Mais la seule chose que nous connaissons aujourd'hui des performances du CombiHIVvac, ce sont les résultats de la première phase de ses tests, publiés en 2016 dans la revue Bioorganic Chemistry.

Les anticorps du sang des volontaires ont été neutralisésdifférents sous-types du virus avec une efficacité différente.
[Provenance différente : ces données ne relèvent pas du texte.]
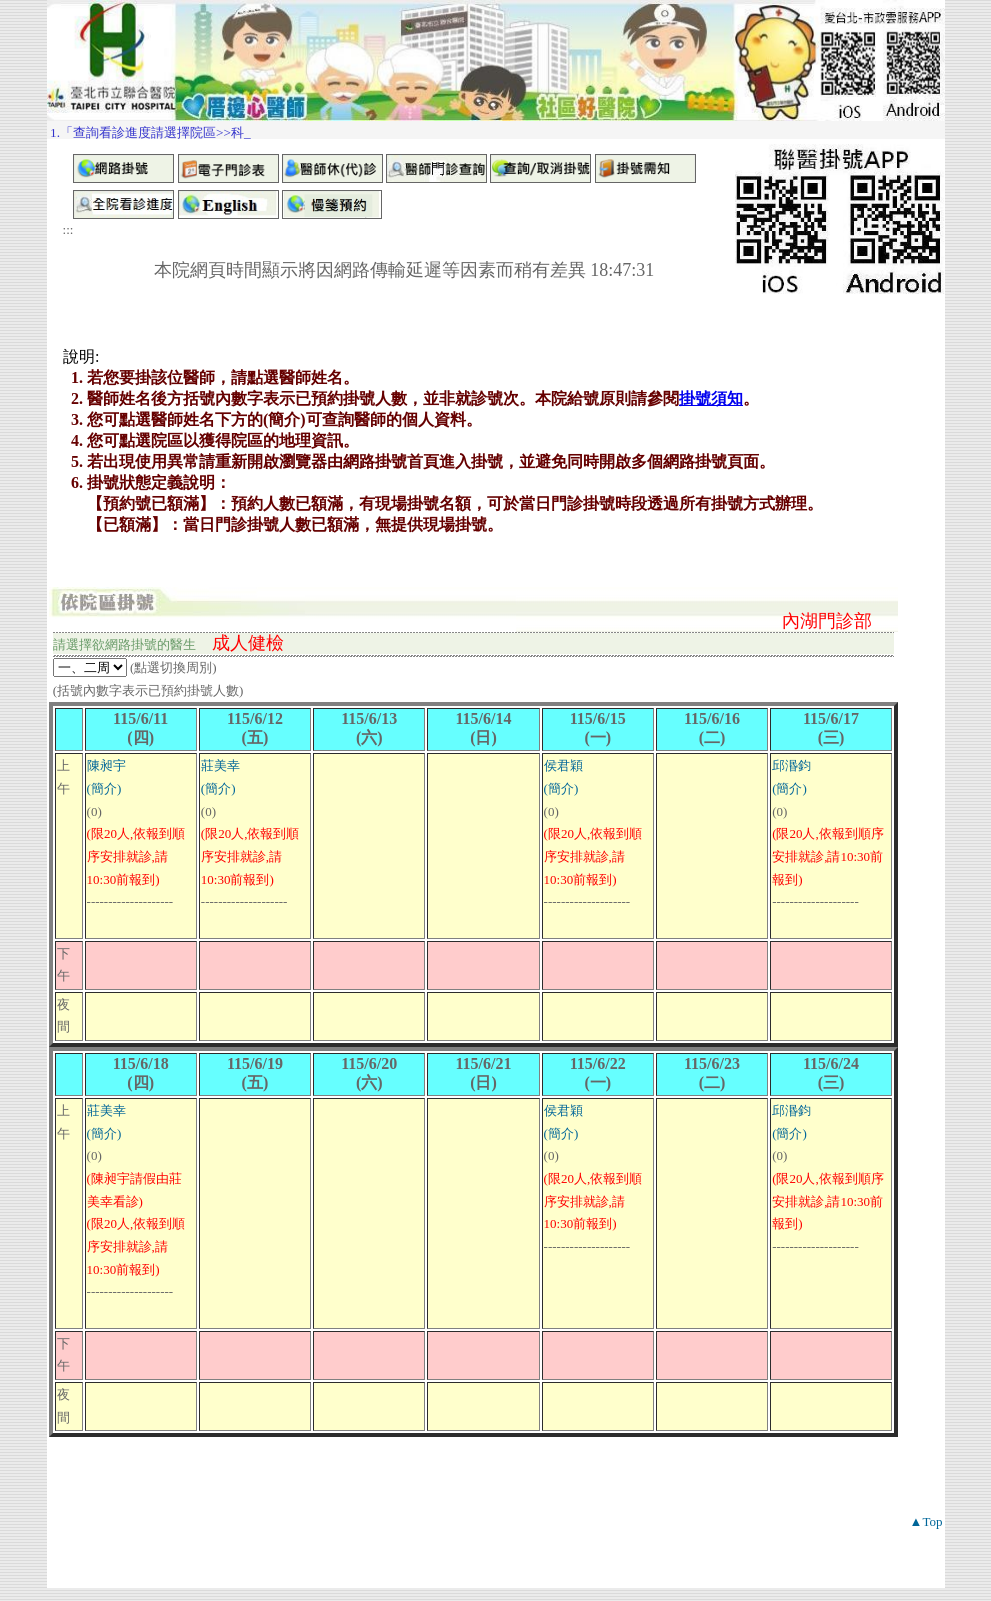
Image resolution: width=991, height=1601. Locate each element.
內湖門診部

Six mois après la vaccination, l'option A/392 pouvait « neutraliser » les anticorps chez 71% des participants, et l'option B / PV04 - seulement 29%. Et un an après les injections, aucun des sujets n'avait ces anticorps dans le sang.

Comment le VIH est étudié aujourd'hui

Fin mai 2021, des scientifiques autrichiens ont découvertle rôle clé de la molécule d'inositol hexakisphosphate (IP6) dans le cycle de vie du sarcome de Rous (RSV), qui appartient à la même famille de virus à ARN que le VIH.

L'équipe a étudié le mécanisme d'action de la molécule IP6, qui est utilisée dans l'assemblage des particules du virus du sarcome de Rous, et a identifié son rôle crucial dans le cycle de vie du RSV et des rétrovirus similaires.

La molécule elle-même remplace un composé d'acide phosphorique et d'alcool inositol. On note qu'il se trouve en grande quantité dans les cellules humaines.

La molécule a promu la connexion commehexamères et pentamères, constituants de la capside, en structures de six motifs. Dans le même temps, en l'absence d'IP6, les membranes protéiques se sont combinées de manière chaotique, ce qui a empêché l'apparition de particules virales viables.